Selected passage:

Fingers: The mustachioed closer paid immediate dividends for the Brewers, winning the AL Cy Young Award in 1981. Alas, injury in September 1982 ended his season early; who knows how the World Series might have turned out had he been available? He missed all of 1983 and the second half of 1984. Milwaukee released him after 1985 and his big-league career was finished.

Simmons: The catcher had a down year in 1981 but rebounded strongly in ’82. The 1983 season was the last in which he played a significant amount behind the plate. Milwaukee traded him to the Atlanta Braves in March 1986 for catcher Rick Cerone and two other players who never made it to the majors (pitcher David Clay and infielder Flavio Alfaro). Cerone played just one season with the Brewers and then joined the Yankees as a free agent. The Brewers received a second-round draft pick as compensation. That player, pitcher Curt Krippner, never advanced beyond Class A.

[Interface element records]
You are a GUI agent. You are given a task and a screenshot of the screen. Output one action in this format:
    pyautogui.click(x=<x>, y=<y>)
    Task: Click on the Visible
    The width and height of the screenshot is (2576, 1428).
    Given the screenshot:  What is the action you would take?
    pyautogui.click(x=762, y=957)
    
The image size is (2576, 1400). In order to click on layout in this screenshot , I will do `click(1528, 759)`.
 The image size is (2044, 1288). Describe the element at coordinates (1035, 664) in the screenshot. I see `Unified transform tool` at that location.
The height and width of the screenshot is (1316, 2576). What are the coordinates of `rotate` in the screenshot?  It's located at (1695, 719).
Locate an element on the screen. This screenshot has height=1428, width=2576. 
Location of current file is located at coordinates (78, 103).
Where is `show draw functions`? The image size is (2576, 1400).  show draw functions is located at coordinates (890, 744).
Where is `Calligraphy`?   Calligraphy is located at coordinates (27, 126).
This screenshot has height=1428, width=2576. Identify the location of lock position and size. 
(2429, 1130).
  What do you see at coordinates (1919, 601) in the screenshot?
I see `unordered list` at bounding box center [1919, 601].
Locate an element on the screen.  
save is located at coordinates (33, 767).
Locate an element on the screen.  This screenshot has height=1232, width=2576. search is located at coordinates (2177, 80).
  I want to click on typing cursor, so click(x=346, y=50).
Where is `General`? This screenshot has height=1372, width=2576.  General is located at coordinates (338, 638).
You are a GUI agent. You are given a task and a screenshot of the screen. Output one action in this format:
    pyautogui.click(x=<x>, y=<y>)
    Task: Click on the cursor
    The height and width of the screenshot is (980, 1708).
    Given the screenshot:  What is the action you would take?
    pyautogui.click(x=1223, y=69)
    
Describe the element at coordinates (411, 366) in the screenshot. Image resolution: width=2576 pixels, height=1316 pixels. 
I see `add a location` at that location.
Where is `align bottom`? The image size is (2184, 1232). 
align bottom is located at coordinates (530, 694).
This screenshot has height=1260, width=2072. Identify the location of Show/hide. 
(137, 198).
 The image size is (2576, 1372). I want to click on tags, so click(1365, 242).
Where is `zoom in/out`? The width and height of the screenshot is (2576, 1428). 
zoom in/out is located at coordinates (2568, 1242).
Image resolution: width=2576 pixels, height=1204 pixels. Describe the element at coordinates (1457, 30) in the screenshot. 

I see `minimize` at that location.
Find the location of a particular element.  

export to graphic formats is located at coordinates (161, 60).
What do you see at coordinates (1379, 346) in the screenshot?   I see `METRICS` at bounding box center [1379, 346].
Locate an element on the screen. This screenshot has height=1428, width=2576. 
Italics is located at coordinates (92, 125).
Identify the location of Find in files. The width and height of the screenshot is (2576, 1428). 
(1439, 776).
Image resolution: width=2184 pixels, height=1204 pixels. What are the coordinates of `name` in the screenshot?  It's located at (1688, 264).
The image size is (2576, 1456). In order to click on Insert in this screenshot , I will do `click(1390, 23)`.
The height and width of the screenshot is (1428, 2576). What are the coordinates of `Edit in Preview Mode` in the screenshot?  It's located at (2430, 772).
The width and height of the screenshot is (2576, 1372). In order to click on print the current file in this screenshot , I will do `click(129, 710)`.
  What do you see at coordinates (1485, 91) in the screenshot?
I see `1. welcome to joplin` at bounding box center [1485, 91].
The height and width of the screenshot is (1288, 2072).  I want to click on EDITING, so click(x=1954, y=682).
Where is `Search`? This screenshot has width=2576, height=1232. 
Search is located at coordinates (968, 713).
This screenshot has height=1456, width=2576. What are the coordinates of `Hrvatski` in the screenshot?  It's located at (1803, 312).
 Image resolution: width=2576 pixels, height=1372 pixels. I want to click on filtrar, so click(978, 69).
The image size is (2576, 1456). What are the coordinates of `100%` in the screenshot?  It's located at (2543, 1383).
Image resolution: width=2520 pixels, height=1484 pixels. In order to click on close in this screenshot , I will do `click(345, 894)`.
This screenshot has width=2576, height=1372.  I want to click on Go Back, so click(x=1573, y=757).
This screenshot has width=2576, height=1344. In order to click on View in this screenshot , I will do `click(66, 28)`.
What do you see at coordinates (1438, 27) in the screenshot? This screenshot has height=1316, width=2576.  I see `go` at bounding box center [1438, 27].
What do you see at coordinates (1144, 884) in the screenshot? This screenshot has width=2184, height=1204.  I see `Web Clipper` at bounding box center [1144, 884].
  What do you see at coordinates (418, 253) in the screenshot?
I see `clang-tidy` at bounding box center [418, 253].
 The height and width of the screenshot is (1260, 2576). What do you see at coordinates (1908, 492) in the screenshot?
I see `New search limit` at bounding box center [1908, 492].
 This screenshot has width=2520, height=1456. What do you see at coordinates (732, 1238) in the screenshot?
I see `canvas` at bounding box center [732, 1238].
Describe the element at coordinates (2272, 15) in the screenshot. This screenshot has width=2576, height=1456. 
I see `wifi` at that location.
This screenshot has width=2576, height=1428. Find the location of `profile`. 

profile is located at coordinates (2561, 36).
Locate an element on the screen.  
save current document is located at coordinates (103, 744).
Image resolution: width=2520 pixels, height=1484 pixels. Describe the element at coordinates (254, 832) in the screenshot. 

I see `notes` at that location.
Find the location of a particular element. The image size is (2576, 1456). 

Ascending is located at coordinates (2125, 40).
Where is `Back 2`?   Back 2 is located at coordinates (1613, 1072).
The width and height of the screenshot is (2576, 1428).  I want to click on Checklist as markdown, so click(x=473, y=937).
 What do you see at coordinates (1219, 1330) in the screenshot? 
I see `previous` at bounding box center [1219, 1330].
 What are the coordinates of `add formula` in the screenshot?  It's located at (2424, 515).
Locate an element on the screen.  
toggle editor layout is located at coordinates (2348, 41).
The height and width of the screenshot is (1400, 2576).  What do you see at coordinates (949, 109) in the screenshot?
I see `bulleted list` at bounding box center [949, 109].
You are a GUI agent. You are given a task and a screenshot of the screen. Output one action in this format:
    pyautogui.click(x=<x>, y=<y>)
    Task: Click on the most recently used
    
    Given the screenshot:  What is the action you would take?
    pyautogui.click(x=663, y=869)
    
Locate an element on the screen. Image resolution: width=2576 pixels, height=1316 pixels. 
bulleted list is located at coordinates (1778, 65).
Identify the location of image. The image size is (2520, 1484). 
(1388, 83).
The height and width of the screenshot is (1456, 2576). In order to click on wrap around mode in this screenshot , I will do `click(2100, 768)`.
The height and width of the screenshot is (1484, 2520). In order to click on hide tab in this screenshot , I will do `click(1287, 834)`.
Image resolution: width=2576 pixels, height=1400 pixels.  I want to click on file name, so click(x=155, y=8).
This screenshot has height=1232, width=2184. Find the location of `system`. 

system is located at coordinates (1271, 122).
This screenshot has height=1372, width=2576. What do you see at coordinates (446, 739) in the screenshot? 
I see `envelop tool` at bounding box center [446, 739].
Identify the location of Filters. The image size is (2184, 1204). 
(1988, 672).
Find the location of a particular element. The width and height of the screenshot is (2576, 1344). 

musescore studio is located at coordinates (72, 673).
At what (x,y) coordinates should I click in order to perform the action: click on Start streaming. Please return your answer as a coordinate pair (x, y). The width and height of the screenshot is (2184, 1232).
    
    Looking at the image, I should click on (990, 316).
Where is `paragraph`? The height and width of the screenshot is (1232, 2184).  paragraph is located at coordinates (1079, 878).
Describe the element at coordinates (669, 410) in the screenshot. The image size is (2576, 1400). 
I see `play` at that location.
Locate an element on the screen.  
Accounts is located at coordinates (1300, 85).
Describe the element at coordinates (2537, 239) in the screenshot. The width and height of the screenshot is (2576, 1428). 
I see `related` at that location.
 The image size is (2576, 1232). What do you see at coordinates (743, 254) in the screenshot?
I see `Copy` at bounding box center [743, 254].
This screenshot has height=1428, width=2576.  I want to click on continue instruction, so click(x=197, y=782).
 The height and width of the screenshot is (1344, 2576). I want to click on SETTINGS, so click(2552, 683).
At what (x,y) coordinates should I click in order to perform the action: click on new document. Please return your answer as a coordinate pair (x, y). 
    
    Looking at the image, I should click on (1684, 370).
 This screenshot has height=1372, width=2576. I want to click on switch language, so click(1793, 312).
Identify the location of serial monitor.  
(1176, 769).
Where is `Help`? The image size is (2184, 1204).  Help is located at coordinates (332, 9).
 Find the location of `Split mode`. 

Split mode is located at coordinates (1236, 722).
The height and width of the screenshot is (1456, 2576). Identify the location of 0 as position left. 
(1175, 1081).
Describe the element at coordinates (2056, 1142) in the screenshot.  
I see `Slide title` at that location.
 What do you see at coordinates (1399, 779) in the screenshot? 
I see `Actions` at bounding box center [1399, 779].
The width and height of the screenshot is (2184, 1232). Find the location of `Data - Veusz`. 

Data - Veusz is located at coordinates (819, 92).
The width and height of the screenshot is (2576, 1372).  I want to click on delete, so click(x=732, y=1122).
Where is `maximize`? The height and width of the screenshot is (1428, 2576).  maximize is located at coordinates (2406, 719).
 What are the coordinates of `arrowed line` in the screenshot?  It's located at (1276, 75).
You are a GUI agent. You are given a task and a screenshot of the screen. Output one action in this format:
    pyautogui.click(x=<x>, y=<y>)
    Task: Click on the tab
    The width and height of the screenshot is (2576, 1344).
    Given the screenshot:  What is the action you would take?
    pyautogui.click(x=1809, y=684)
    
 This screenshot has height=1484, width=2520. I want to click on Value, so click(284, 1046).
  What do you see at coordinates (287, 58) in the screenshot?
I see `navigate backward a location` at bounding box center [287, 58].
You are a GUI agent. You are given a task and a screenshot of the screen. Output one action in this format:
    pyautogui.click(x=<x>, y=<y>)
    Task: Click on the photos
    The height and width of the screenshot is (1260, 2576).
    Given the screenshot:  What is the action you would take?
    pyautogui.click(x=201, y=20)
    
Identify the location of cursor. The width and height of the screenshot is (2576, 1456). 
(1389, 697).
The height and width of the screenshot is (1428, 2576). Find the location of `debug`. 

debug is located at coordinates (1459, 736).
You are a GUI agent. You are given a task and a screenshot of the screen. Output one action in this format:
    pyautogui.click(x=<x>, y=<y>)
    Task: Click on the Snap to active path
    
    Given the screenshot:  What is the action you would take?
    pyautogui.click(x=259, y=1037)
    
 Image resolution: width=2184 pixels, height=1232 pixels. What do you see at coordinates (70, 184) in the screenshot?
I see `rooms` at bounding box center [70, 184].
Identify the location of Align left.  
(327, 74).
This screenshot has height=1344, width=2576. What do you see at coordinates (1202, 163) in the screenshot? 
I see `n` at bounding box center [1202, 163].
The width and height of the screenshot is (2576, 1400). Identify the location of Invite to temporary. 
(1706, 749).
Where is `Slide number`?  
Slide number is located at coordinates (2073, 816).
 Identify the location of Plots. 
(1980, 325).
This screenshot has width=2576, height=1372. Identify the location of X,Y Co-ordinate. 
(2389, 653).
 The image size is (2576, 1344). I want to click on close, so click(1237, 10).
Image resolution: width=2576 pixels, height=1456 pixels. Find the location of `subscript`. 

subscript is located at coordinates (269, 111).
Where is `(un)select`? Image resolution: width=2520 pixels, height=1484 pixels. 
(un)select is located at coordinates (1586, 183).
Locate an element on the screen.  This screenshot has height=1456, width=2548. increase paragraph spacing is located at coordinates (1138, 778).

Complete the following:
- a) List every player whom the Brewers passage identifies by both first and last name.
- b) Carry on the passage about the Brewers players from the point where it ends.
These records have no connection to the text about the Brewers players.

Answers per task:
- a) Rick Cerone, David Clay, Flavio Alfaro, Curt Krippner

- b)
Vuckovich: The menacing mound psychologist had two good years in Milwaukee, including a Cy Young Award in 1982. Subsequent arm problems may well have been caused by overuse down the stretch in ’82, though the ultra-competitive Vuke always wanted the ball. From 1983 on, he pitched in just 31 games; he retired after spring training 1987.

The table below quantifies Milwaukee’s benefits in terms of Wins Above Replacement (WAR) at the primary and secondary level.

 

Milwaukee

Primary WAR

Secondary WAR

Total

Fingers

7.9

7.9

Simmons

5.9

1.9

7.8

Vuckovich

5.1

5.1

Total

18.9

1.9

20.8

· Primary: Total WAR for Fingers, Simmons, and Vuckovich during their time in Milwaukee.

· Secondary: Cerone’s WAR of 1.3 for his season in Milwaukee minus Simmons’s total WAR of -0.6 in Atlanta (1986 until his career ended in 1988). The Brewers were right to part with Simmons when they did.

· Tertiary: Nil because Clay, Alfaro, and Krippner didn’t make it.

Source: Baseball-reference.com.

 

And now let’s turn to the value the Cardinals received. This is trickier to analyze because the “trade tree” has a lot more branches.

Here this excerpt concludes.